-- Direction --
Give the entries from the start through the line containing "I will 62,412." as a Markdown table with the columns Row and Line, leaving out blank lines.

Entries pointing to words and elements
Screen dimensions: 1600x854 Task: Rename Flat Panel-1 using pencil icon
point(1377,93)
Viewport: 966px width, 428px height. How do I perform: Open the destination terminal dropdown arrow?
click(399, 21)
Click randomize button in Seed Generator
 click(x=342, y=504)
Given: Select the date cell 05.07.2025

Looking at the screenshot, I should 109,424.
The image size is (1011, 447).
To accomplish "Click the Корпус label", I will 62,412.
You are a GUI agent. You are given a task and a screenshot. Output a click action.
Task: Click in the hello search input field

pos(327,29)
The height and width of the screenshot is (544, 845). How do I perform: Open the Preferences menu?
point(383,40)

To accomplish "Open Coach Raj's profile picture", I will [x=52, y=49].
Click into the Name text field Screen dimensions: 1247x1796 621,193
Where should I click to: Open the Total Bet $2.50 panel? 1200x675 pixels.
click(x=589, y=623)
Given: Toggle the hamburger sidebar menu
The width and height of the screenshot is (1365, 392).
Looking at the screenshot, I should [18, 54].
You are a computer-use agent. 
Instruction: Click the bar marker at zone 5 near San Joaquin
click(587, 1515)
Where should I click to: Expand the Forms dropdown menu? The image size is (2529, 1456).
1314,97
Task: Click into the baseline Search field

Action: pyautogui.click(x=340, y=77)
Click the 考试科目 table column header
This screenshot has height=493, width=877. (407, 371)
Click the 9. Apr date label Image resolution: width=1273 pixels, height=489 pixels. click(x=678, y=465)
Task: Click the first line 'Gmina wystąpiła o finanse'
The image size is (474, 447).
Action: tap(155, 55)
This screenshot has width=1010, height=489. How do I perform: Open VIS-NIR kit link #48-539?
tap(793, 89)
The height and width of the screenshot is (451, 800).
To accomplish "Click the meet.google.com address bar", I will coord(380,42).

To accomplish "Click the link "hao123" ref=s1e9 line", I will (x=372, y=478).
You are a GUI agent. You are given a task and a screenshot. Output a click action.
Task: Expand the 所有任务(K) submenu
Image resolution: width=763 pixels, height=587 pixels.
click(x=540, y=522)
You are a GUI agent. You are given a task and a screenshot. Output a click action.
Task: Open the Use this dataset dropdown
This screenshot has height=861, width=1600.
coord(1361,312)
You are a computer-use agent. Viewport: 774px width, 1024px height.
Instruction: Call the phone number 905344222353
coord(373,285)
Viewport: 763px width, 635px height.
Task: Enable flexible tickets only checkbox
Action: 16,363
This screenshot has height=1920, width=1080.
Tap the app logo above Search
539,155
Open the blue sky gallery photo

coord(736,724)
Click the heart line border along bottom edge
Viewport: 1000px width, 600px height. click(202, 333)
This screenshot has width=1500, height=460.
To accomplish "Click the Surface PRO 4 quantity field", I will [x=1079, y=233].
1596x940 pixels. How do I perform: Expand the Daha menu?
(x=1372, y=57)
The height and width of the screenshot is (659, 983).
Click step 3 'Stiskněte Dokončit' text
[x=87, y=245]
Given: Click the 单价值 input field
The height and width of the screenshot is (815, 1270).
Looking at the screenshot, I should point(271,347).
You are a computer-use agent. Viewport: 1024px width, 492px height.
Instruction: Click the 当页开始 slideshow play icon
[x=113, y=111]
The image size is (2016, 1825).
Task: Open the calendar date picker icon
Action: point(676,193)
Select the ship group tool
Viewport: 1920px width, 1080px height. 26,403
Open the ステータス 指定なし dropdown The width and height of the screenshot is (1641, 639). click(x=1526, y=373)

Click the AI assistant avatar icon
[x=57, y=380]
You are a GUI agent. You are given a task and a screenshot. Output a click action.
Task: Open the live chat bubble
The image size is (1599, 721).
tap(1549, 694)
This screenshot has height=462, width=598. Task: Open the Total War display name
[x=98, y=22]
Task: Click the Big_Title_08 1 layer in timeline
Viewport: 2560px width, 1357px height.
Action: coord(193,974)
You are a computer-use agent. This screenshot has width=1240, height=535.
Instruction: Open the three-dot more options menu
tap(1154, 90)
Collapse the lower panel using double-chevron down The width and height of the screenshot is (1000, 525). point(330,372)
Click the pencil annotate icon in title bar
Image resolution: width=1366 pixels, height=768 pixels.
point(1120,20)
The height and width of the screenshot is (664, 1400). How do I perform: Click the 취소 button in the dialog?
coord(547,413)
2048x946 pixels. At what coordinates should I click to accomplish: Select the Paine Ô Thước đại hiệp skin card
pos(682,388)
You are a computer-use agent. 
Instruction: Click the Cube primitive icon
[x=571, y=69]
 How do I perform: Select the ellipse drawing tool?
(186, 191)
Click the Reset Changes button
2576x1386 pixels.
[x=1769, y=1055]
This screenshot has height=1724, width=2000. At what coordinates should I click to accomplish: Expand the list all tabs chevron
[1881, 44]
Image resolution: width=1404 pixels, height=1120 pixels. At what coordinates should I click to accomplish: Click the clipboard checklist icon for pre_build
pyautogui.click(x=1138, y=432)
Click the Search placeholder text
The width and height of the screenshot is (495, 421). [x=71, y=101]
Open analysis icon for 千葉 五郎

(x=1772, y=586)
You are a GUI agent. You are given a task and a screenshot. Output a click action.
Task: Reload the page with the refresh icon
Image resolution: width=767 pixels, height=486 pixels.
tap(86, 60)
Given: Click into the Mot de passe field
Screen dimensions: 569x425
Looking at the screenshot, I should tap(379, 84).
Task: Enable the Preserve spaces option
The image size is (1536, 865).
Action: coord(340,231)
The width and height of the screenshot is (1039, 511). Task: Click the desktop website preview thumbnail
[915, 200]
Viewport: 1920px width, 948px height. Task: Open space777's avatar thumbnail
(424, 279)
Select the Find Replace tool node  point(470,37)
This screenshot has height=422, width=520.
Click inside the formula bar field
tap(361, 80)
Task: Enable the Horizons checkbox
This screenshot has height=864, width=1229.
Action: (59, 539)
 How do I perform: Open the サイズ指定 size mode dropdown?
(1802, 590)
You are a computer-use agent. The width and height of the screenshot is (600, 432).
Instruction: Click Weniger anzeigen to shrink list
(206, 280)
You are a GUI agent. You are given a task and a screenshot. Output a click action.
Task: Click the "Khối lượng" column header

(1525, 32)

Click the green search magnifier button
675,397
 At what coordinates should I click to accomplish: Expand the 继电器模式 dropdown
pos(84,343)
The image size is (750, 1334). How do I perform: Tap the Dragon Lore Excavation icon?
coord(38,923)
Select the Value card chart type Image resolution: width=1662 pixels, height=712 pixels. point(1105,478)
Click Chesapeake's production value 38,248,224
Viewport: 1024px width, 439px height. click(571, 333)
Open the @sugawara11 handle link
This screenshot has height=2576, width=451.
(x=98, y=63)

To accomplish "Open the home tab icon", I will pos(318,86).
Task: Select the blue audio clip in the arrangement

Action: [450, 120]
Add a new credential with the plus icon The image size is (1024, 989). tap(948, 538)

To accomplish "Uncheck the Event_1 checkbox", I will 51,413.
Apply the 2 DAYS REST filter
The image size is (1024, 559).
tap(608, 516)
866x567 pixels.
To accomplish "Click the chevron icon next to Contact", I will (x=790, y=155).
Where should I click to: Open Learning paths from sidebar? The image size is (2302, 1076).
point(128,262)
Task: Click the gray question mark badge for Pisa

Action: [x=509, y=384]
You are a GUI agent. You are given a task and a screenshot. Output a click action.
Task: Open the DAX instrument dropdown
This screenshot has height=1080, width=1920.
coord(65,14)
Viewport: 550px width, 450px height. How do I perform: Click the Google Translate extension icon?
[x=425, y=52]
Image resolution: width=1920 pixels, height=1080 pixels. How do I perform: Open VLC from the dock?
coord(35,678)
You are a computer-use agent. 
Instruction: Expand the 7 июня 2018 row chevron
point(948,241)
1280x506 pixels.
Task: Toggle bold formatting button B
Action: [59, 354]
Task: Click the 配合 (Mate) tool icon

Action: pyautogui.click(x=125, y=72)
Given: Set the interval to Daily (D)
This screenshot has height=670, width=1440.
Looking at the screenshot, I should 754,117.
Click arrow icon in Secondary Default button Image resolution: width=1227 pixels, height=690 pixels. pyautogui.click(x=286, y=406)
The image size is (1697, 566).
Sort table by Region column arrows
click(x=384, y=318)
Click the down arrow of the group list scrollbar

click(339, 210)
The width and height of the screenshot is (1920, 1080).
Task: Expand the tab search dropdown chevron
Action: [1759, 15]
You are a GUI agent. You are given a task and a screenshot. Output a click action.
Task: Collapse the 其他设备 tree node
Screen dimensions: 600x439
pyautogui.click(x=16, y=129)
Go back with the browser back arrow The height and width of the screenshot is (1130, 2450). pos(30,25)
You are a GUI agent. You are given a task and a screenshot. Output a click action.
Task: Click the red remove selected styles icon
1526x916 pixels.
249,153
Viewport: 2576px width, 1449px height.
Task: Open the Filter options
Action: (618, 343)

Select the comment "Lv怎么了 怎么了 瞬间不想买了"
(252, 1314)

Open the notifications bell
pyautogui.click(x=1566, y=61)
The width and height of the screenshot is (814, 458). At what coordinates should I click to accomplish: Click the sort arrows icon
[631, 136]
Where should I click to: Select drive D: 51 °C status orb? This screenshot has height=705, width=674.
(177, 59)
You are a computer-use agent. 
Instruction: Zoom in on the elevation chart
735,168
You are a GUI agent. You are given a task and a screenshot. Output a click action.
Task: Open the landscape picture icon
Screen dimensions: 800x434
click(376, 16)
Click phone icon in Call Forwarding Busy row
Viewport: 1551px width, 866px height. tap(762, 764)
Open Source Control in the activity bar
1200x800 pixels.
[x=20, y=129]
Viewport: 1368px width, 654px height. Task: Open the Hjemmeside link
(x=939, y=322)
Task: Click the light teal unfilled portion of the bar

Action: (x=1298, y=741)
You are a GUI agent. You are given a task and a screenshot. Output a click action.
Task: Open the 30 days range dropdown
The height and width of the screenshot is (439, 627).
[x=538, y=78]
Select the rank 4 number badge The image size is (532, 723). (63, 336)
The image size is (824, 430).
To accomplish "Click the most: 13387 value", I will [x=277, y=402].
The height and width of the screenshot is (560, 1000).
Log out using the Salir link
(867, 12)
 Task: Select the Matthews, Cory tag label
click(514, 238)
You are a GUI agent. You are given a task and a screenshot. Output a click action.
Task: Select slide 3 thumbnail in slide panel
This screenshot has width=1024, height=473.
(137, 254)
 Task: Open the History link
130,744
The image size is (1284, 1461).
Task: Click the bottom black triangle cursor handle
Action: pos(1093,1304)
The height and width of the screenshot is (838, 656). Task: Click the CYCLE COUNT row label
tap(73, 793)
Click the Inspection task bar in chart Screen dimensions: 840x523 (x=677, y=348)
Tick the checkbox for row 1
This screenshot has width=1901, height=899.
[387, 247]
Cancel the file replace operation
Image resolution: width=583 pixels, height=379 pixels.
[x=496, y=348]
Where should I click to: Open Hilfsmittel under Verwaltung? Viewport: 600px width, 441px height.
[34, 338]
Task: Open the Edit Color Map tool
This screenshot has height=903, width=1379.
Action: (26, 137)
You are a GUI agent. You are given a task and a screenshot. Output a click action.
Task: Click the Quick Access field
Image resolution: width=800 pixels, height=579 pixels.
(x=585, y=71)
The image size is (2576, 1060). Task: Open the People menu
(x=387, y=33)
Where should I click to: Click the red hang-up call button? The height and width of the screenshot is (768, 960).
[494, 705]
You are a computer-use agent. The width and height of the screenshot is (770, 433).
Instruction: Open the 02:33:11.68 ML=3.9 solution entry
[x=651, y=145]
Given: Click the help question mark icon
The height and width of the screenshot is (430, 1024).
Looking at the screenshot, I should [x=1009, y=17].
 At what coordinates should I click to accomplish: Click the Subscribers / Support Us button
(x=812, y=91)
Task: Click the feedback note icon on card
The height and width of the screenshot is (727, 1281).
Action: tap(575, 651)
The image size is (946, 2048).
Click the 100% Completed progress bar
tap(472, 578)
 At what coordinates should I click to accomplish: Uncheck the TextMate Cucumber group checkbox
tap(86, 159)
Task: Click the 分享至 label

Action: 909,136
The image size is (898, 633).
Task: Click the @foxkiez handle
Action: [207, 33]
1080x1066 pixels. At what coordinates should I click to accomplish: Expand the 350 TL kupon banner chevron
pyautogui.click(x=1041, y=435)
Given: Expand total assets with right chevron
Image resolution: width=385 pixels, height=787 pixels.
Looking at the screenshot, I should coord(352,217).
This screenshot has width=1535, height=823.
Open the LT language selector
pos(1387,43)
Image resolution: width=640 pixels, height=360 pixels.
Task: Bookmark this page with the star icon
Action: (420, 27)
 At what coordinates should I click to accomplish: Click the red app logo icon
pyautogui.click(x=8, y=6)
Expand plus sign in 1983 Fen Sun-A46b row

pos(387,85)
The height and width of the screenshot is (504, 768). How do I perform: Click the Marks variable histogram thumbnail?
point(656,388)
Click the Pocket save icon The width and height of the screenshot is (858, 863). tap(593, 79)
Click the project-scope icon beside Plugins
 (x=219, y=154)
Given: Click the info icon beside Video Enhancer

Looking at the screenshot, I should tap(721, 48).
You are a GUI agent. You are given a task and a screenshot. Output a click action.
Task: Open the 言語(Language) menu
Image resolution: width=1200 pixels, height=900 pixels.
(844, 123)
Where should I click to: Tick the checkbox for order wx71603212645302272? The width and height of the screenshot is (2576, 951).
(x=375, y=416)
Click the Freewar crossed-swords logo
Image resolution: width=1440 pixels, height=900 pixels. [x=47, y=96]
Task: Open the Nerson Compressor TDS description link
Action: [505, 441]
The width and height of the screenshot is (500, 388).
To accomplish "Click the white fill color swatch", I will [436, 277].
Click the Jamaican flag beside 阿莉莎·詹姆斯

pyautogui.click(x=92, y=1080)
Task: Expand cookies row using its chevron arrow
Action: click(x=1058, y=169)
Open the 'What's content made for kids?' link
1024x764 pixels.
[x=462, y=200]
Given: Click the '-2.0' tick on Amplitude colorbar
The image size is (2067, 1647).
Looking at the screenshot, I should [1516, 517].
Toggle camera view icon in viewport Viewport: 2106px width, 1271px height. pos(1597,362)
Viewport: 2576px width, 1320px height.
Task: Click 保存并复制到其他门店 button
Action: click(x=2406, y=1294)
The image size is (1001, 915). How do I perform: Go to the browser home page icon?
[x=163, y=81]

-- Final result --
| Row | Line |
|---|---|
| 1 | Screen dimensions: 1600x854 Task: Rename Flat Panel-1 using pencil icon |
| 2 | point(1377,93) |
| 3 | Viewport: 966px width, 428px height. How do I perform: Open the destination terminal dropdown arrow? |
| 4 | click(399, 21) |
| 5 | Click randomize button in Seed Generator |
| 6 |  click(x=342, y=504) |
| 7 | Given: Select the date cell 05.07.2025 |
| 8 | Looking at the screenshot, I should 109,424. |
| 9 | The image size is (1011, 447). |
| 10 | To accomplish "Click the Корпус label", I will 62,412. |